_TASK INSTRUCTIONS_
1 - According to the military health care passage, why is BOMC kept separate from primary and family care clinics at MTFs?
2 - Render the sentence "Under BOMC, all exam components are centralized in one clinic and use standardized procedures." from the military health care passage in Spanish.
3 - Carry on the military health care passage from its final sentence.

(GIVEN PASSAGE begins)

The AFMH model also incorporates the Base Operational Medicine Clinic (BOMC), an occupational medicine, flight medicine and deployment health-focused clinic. BOMC is separate from primary and family care clinics at MTFs because they devote resources solely to readiness. Previously, flight and occupational medicine clinics made patients visit different departments to receive pre-placement exams and exposure assessments. Under BOMC, all exam components are centralized in one clinic and use standardized procedures. This model is especially valuable at MTFs that host fighter wings or other units that call for a high volume of aerospace medicine services.

 

MOVING CARE TO THE PATIENT

Battlefield medicine and en route care are not the only areas where AFMS is expanding its readiness capabilities and deploying care where needed. It is finding new ways to improve access to primary and specialty care in MTFs and beyond. Patients help identify where and when it is best for them to receive care, which improves access, quality and outcomes by putting medical resources in the right place at the right time. Expanding these avenues is critical to building and preserving a force of medically ready Airmen prepared to execute a broad spectrum of missions.

(GIVEN PASSAGE ends)
(EXCERPTED DATA begins)

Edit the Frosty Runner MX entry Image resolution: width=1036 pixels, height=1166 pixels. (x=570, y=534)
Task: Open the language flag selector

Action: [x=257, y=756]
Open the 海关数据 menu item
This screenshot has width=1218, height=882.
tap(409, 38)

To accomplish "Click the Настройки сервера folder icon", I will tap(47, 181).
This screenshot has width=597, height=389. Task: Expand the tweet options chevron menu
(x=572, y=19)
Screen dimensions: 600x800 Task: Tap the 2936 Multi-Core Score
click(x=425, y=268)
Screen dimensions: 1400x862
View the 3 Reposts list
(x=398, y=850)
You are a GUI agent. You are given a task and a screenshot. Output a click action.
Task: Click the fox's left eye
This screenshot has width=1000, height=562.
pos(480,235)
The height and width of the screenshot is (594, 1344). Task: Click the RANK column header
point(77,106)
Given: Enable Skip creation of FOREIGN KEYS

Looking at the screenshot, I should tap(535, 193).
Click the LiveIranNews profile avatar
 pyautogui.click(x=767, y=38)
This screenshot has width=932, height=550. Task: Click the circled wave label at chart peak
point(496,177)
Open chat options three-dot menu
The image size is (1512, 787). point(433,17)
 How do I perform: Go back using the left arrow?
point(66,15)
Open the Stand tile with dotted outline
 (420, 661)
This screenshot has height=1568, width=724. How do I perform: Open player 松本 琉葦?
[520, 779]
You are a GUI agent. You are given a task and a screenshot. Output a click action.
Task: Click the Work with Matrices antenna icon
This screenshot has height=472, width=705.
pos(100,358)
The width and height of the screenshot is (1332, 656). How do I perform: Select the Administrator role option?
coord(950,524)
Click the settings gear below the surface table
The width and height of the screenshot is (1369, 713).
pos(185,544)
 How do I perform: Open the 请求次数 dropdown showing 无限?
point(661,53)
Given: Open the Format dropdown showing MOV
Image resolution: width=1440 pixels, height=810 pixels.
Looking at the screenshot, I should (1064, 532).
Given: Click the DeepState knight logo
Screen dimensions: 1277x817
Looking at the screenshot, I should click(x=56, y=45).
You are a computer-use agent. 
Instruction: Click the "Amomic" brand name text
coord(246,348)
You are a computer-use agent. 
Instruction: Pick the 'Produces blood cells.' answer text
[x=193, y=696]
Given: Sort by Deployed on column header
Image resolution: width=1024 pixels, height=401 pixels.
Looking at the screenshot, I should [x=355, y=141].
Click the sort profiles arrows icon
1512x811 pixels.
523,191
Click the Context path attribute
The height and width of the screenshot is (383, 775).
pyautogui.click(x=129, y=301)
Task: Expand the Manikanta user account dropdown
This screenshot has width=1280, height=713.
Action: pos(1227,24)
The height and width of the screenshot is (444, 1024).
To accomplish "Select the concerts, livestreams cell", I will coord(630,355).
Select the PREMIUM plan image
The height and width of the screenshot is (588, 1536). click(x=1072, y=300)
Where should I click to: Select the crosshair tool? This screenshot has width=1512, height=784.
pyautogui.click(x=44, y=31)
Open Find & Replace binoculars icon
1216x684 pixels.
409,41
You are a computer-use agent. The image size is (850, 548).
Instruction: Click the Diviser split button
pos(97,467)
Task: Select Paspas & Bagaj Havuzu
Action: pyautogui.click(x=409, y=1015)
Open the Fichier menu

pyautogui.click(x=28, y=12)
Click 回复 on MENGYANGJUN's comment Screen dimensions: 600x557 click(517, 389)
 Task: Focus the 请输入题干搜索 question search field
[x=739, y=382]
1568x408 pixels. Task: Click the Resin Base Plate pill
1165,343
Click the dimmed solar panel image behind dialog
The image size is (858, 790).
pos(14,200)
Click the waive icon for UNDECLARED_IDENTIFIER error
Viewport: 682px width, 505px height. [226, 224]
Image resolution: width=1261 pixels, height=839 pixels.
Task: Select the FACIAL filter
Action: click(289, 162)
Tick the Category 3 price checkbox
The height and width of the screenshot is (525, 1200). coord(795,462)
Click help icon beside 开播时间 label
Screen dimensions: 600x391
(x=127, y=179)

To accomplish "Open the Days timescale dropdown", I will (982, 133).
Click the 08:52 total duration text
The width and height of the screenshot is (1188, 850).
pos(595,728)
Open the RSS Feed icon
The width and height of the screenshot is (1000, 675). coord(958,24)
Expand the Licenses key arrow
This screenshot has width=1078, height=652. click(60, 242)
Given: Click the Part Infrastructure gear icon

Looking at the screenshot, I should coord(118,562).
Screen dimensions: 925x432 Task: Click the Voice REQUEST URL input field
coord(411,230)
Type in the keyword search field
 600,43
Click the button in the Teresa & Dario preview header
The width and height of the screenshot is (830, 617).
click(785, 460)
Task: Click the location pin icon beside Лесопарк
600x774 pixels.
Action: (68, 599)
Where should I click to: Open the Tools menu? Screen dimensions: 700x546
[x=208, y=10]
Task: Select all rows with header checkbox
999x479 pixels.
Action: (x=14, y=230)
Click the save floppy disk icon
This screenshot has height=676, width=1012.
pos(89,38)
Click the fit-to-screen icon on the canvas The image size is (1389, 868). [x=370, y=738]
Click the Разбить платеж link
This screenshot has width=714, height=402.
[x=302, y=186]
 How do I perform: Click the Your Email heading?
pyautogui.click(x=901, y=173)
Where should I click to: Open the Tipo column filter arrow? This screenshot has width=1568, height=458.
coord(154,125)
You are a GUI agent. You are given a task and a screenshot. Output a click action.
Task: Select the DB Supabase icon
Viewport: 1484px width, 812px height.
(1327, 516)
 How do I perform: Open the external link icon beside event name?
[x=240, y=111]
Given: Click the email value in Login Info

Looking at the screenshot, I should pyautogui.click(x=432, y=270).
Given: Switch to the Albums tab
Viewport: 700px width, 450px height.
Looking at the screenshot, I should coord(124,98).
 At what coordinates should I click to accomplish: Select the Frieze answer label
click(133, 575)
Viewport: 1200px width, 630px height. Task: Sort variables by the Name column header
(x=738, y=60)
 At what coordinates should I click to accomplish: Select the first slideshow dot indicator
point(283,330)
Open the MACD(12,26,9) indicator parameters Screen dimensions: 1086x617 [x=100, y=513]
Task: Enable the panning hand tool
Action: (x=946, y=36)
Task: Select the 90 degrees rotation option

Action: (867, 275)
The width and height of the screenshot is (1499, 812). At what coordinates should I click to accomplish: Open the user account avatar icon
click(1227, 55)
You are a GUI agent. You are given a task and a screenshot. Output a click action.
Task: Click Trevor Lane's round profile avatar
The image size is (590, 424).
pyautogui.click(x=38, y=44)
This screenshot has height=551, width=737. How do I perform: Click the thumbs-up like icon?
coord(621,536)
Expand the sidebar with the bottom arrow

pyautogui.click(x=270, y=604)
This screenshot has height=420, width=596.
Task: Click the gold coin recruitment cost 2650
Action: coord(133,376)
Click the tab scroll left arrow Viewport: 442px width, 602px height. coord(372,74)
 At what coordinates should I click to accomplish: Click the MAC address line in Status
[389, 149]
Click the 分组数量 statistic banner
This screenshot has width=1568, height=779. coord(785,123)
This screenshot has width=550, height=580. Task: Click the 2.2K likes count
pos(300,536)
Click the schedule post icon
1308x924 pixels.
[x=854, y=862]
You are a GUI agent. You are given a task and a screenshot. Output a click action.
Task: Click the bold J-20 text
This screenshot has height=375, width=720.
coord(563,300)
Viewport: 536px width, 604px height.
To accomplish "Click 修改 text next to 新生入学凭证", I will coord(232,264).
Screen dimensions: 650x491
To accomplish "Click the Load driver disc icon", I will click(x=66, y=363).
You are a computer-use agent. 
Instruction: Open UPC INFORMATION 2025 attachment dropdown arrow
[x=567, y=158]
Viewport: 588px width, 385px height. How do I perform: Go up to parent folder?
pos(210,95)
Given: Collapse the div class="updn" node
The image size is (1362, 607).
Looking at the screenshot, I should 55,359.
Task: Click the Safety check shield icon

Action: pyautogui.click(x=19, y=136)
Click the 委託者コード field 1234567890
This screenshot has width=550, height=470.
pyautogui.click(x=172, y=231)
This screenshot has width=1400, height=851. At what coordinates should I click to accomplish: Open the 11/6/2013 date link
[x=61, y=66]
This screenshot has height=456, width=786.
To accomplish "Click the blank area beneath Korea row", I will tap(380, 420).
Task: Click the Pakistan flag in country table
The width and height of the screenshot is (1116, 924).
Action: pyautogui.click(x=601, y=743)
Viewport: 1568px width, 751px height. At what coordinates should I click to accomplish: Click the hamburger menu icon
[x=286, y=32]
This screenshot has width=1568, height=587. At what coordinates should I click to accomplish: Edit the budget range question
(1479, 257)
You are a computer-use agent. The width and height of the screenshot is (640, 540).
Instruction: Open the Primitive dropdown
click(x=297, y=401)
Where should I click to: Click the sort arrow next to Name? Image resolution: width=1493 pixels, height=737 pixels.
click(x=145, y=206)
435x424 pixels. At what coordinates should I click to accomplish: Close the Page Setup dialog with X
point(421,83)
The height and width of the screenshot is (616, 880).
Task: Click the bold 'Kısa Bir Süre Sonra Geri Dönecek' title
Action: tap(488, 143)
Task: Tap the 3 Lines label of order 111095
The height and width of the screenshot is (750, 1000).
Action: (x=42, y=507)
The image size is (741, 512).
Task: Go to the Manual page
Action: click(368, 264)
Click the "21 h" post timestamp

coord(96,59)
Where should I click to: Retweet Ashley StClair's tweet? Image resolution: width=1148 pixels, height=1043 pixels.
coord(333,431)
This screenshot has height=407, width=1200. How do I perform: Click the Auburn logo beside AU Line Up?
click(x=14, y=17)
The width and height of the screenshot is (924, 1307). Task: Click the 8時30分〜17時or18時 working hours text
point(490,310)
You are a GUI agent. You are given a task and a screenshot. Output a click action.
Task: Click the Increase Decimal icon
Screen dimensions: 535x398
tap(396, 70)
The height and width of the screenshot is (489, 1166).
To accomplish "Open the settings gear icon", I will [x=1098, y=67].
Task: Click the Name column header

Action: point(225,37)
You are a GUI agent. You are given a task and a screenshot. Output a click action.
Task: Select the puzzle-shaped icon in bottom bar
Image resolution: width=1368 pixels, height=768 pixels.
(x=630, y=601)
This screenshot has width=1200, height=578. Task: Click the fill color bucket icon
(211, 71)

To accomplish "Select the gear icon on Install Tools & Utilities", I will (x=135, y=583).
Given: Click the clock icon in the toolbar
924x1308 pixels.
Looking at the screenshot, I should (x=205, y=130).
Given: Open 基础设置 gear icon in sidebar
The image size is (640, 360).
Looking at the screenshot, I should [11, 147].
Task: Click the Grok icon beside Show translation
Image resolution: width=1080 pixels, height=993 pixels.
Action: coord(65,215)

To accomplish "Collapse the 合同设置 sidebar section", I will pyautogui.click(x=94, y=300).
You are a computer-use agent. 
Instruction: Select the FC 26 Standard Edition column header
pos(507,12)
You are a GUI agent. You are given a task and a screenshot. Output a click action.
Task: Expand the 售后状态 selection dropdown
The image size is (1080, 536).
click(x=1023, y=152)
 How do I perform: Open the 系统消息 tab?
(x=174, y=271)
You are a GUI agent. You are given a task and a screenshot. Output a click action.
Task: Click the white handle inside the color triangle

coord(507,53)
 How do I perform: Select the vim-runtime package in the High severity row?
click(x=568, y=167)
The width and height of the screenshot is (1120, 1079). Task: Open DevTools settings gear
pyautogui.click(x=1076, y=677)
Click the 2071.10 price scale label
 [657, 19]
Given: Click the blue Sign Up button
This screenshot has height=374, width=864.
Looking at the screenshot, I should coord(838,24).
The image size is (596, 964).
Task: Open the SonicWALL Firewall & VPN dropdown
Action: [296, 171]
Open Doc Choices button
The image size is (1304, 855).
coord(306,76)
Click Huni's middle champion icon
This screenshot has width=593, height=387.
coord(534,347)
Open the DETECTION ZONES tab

(EXCERPTED DATA ends)

_TASK RESULTS_
1 - It devotes resources solely to readiness.

2 - En el marco de la BOMC, todos los componentes de los exámenes se centralizan en una sola clínica y utilizan procedimientos estandarizados.

3 -
AFMS is improving readiness by integrating providers into units. For example, the 31st Rescue Squadron, based in Kadena, Japan, trains, equips and employs combat-ready pararescue specialists, including Pararescuemen (called PJs) and Combat Rescue Officers. These specialists function at the highest levels of battlefield athleticism and must maintain a high state of readiness and human performance for years. To help meet these requirements, the squadron now has an embedded athletic trainer. This trainer takes an active role in the unit’s training, thus providing preventive care and treatment for injuries sustained during training.

Soon after being assigned to the 31st, trainers found that nearly 30 percent of operators in the squadron would benefit from weekly physical therapy and rehabilitation services. The embedded athletic trainer offers rapid access to care, reduced time to care and consistency provided by dedicated specialists. In Air Force maintenance jargon, embedded trainers take “partial mission capable” operators back up to “full mission capable” status in much less time than previously possible.

Another area where AFMS has moved care into an operational setting is in maintenance squadrons. High rates of musculoskeletal injuries were in these squadrons but many Airmen were not seeking treatment. Minor injuries accumulated or deteriorated, thus leading to surgery, rehabilitation and missed time from duties. Now, embedded physical and athletic trainers can identify, diagnose and rehabilitate injuries in days or weeks, instead of months.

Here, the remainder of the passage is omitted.